Segueing from independent drama to something a bit more intense, my next suggestion is “Brawl in Cell Block 99”. The thriller/ exploitation film follows VInce Vaughn as Bradley Thomas, a man who goes to prison and is forced to fight his way to cell block 99 for a violent rendezvous. 


 You may think that Vince Vaughn may not be the right choice to head up a brutally violent crime drama, but trust me, his performance is incredible. In fact, he’s never been better. 

Director S. Craig Zahler’s first film, 2015’s equally brutal “Bone Tomahawk,” showcased his deliberate and sometimes darkly comic style of filmmaking in a wholly original horror western. This time, he transfers the same method over to a hard-hitting prison tale of revenge and redemption. 

I don’t want to give away any spoilers, but I will give a warning; if you’re not used to incredibly brutal violence, this isn’t the film for you. There were times, especially towards the end, I almost had to look away from the screen. 

That is part of “Brawl in Cell Block 99’s” charm, though. There hasn’t been a movie like this in a long time, and I don’t think there will be another one until Zahler’s next outing. “Brawl in Cell Block 99” is currently streaming on Amazon Prime. 

Last year, the film world lost one of its greatest stars in Harry Dean Stanton. The 91-year-old starred in such classics as “Cool Hand Luke,” “Alien,” “Escape from New York,” “Repo Man,” “The Green Mile,” and “Pretty in Pink.” He was an unspoken film legend. 

His final starring role in John Carroll Lynch’s “Lucky” is one of, if not his best, performances. The film follows a ninety-year-old atheist who comes face to face with mortality and doesn’t quite know how to handle it. 

It’s a profound film that never feels like it’s pretentious, which is rare for movies of this breed. “Lucky” feels like you are watching real life unfold before your eyes. 

The performances are all spot on, not just from Stanton, but from an incredible supporting cast that includes David Lynch, Ron Livingston, Ed Begley Jr., and Tom Skerritt. 

I don’t think that Stanton could’ve asked for a more life-affirming swan song. “Lucky” doesn’t just speak to the elderly, it speaks to everyone who has ever wondered if they’ve lived their life to the fullest. 

This is unmistakably one of the greatest films of the year and one of the most excellent performances of the year. Harry Dean Stanton is mesmerizing. It’s so sad to see him go, but his death only makes “Lucky” all the more critical. 

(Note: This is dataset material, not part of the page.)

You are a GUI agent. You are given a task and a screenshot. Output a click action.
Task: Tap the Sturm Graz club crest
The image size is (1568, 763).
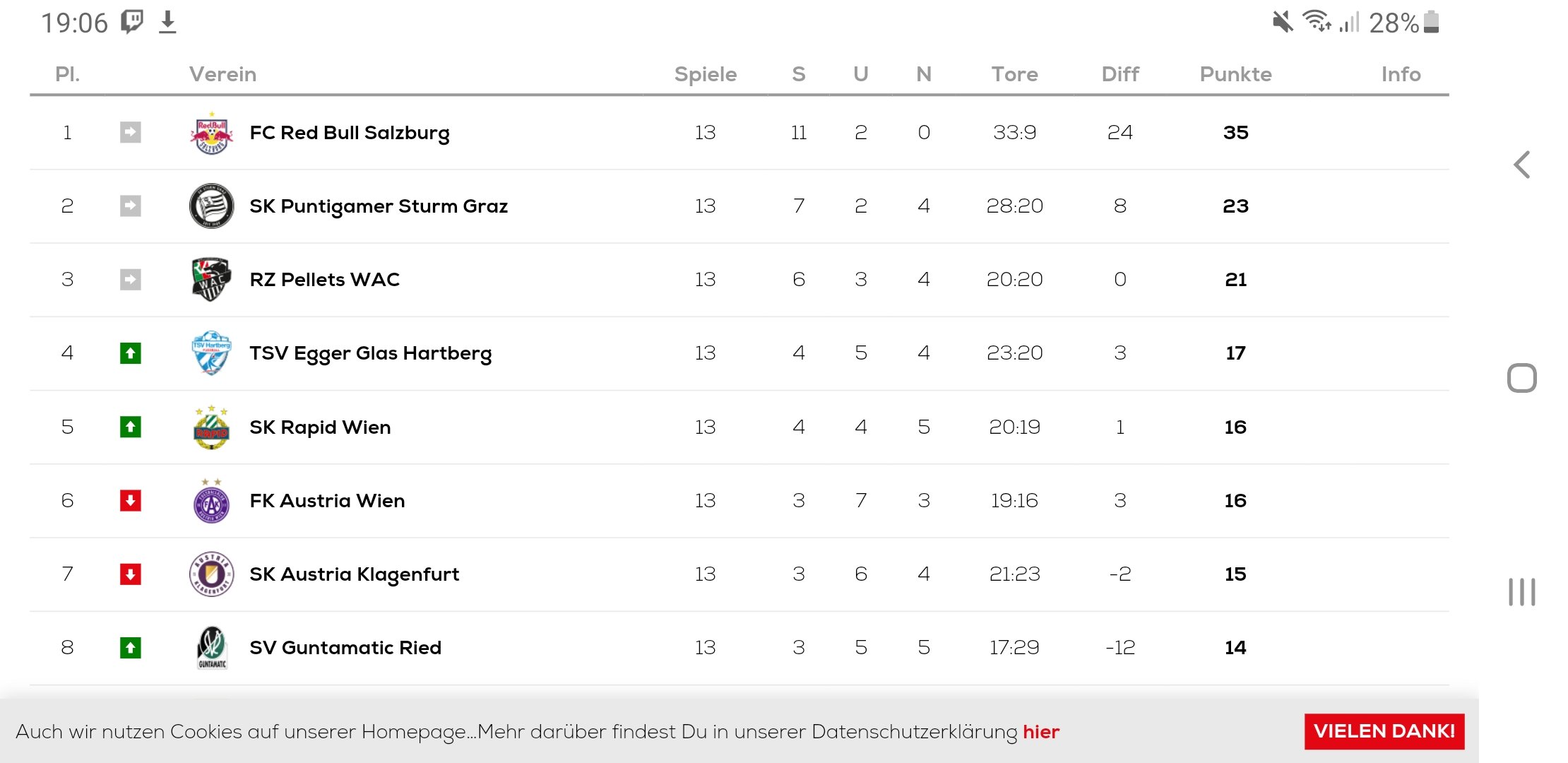coord(211,206)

Alexander Payne’s newest film “Downsizing” is one of the most underrated movies I’ve seen in a decade. It follows Paul Safranek (Matt Damon) and his wife (Kristen Wiig) as they undergo an operation that shrinks themselves to five inches tall. 

Payne has never made a bad film. In fact, with movies such as “Election,” “Sideways,” “About Schmidt,” “Sideways,” “The Descendants,” and one of my all-time favorites, “Nebraska,” he’s one of the greatest directors currently living. 

“Downsizing” is a modern-day parable on climate change and the human condition. When one gets downsized, they are saving the planet by consuming much less, but they are also becoming rich beyond their dreams as they can afford to consume much more on such a small scale. 

This movie is the most unabashedly original films of the past several years, and it’s also not afraid to show its heart. Matt Damon and Christoph Waltz are spectacular, but the absolute highlight of the movie is Vietnam native Hong Chau. 

Chau plays one legged Ngoc Lan Tran, a Vietnamese refugee who was downsized against her wishes and came to America illegally in a tv box. Yep, I told you it was original. 

If you want to see something that will make you laugh, cry, and just generally want to be a better person, go see “Downsizing.” 

These movies aren’t for everyone, but they each have charm for days. If you get out of your comfort zone and seek out some movies you may not have heard of, you may find a gem that you won’t soon forget.